— Опять ты!.. — не высовывая головы из шкапа, подала голос фурия-Этель. — Бог-то причем? Сколько тебя материализму учить?
— Расчет, говорю, был верен! — поправился он.
— И зачем это я тебе так понадобился? — полюбопытствовал лейтенант.
— Как же-с! Про денежки эти только вы один и знали. Ну, еще, допустим, Нофрет… Машенька, то есть, — но она-то, глухонемая, чай, не выдаст. А за вами, смотрю, уже и шпики в котелочках – всюду по пятам. Ясное дело – тут вы меня им и выложите. Кому больше будет веры? Понятно, вам.
Стриженая уже, видимо, нашла в шкапе то, что искала, и, высунув голову, сформулировала:
— Жандармерия всех стран всегда поддерживает родственных ей по классу.
— О! — поднял палец лакей, восхищенный снова такой емкостью определения. — Так что не взыщите, ваше благородие, опасность от вас нашему делу. Вред могли бы нам преогромнейший нанести.
Страха почему-то не было, хотя фон Штраубе уже не сомневался, что живым отсюда не выпустят.
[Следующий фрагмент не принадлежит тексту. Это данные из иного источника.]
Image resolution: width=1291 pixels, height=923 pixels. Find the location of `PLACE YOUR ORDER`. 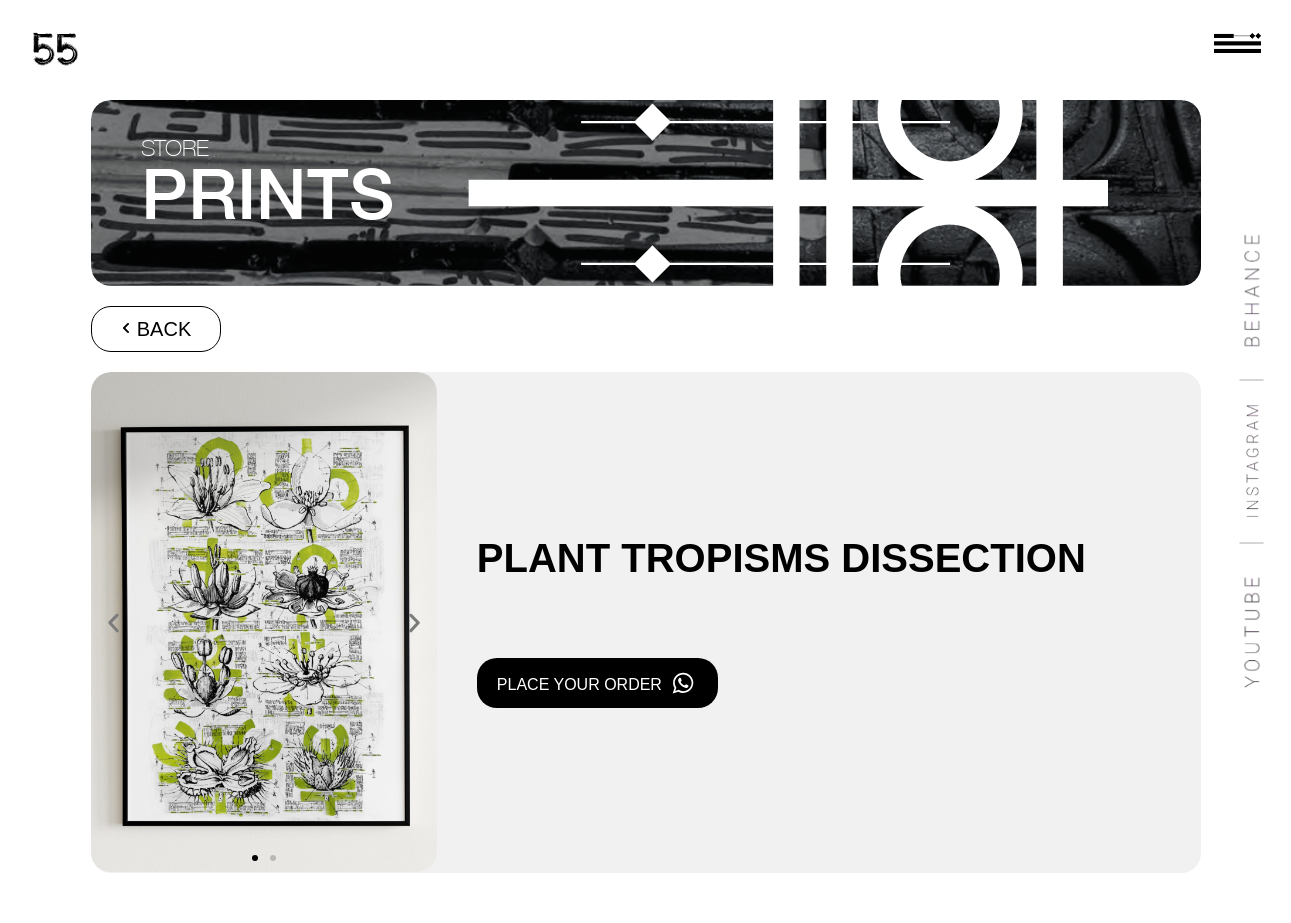

PLACE YOUR ORDER is located at coordinates (579, 684).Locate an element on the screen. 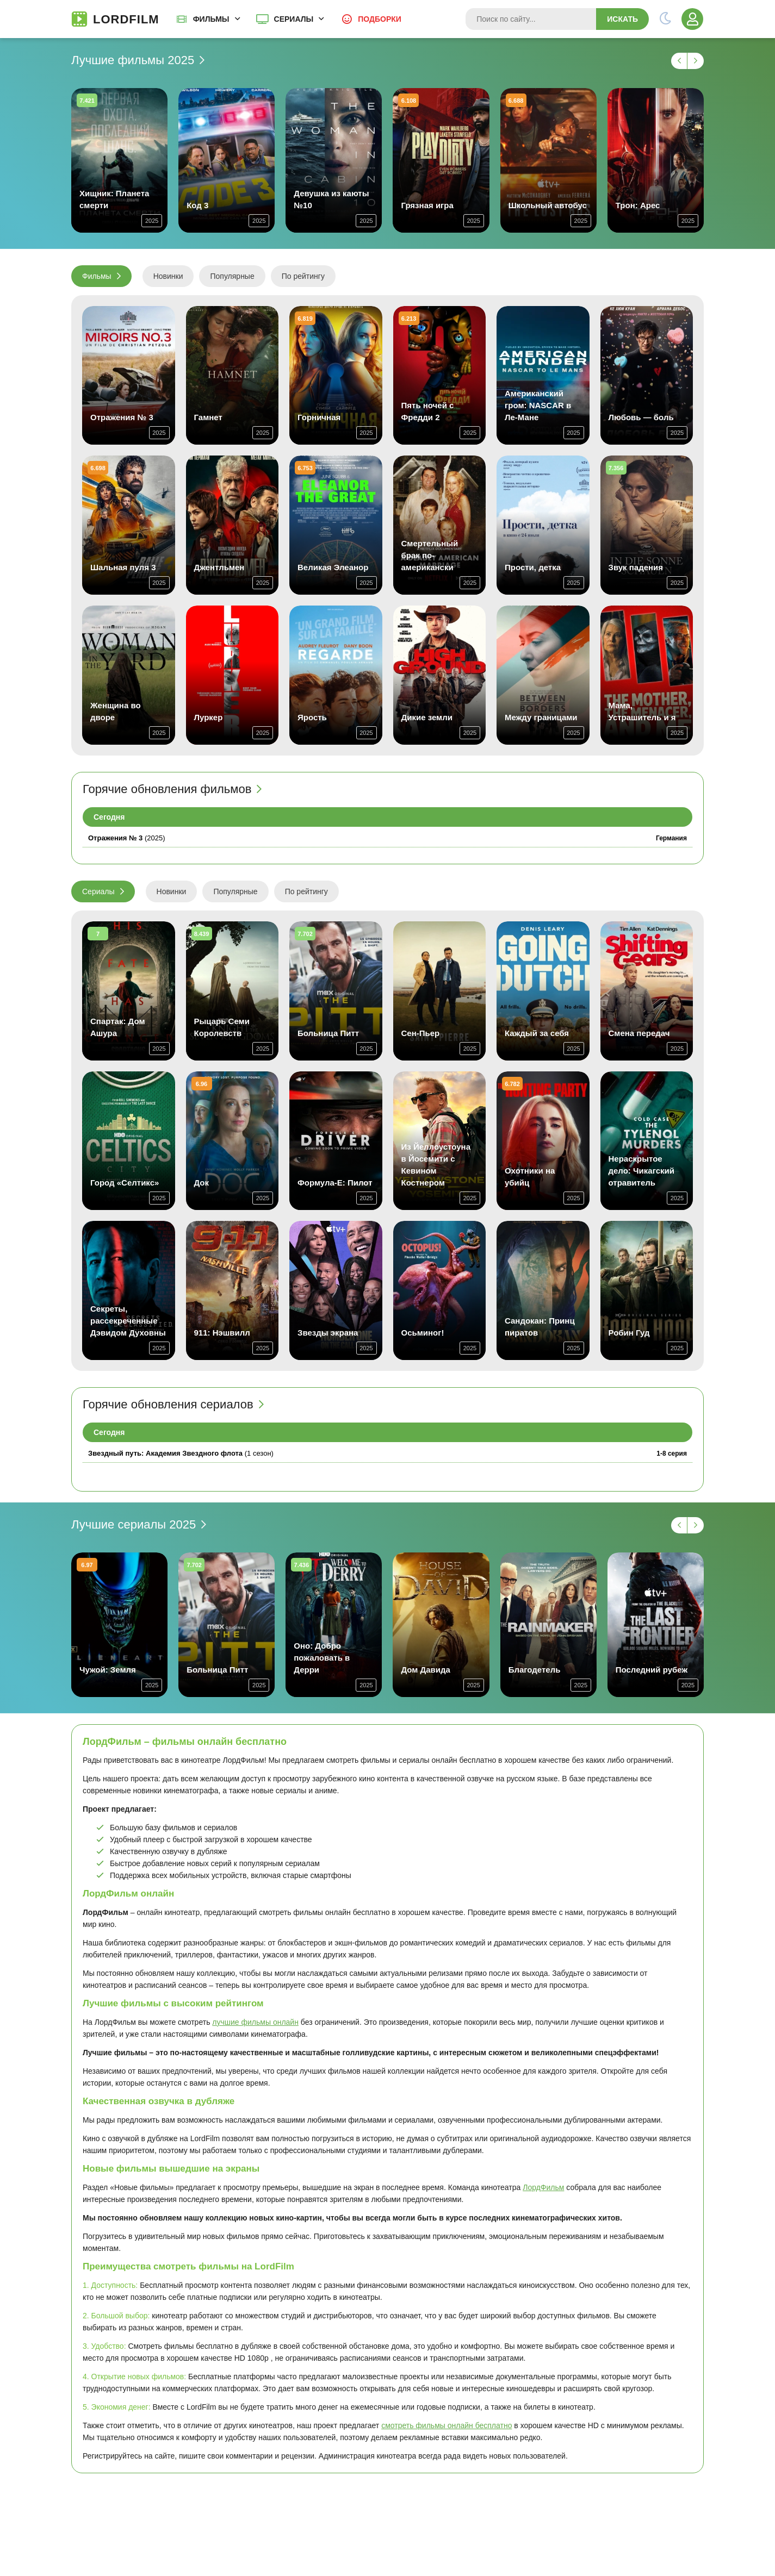 Image resolution: width=775 pixels, height=2576 pixels. лучшие фильмы онлайн is located at coordinates (255, 2022).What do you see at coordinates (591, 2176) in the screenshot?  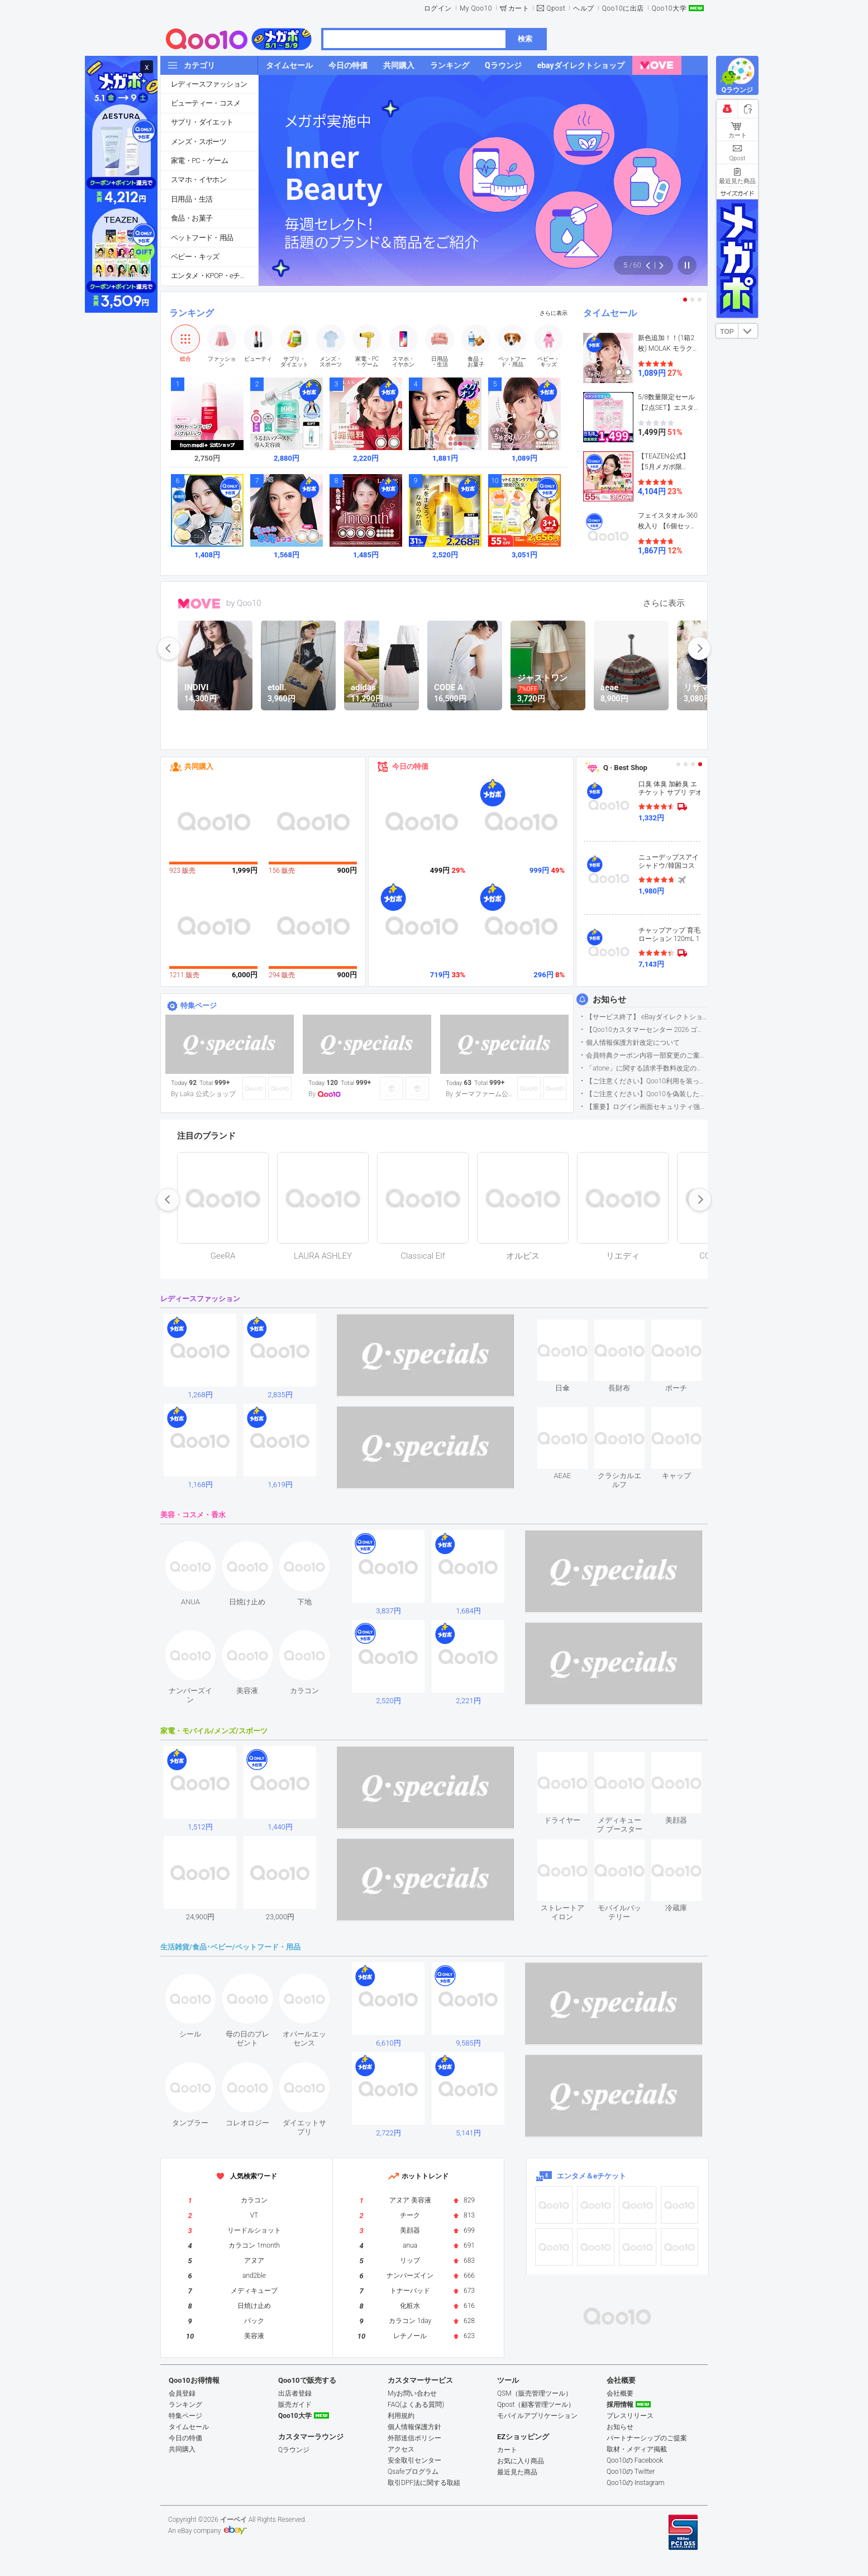 I see `エンタメ＆eチケット` at bounding box center [591, 2176].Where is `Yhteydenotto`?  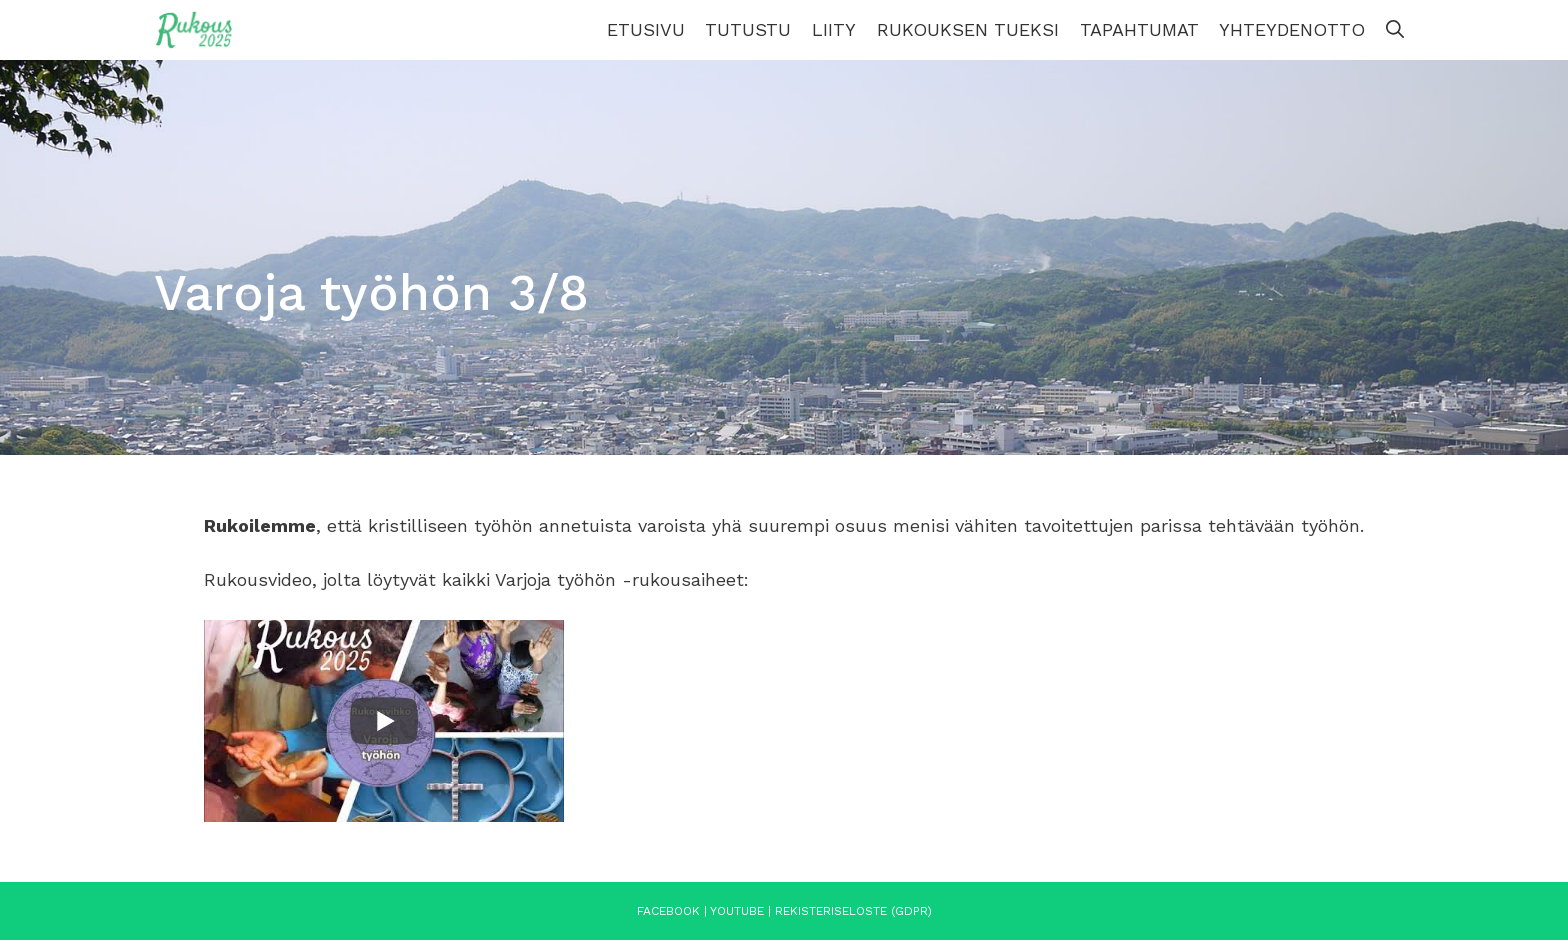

Хотелось лишь напоследок процарапаться еще к одной тайне (неужто последней в жизни для него?). Спросил:
— Так и Бурмасова ты убил, выходит?
Тот как-то уж очень правдоподобно удивился:
— Василь Глебыча? Да Господь с вами! Вот те истинный… — он посмотрел в сторону своей фурии (та в этот миг отворотилась прикурить папиросу от коптилки) и перекрестился меленько. — И как это я бы их – когда у них силушка медвежья, да еще "Лефоше" завсегда в кармане? Они пятерых таких, как я, запросто ухайдакают и не моргнут. — Его лживое лицо на миг озарилось такой искренностью, что даже фон Штраубе как-то поверил.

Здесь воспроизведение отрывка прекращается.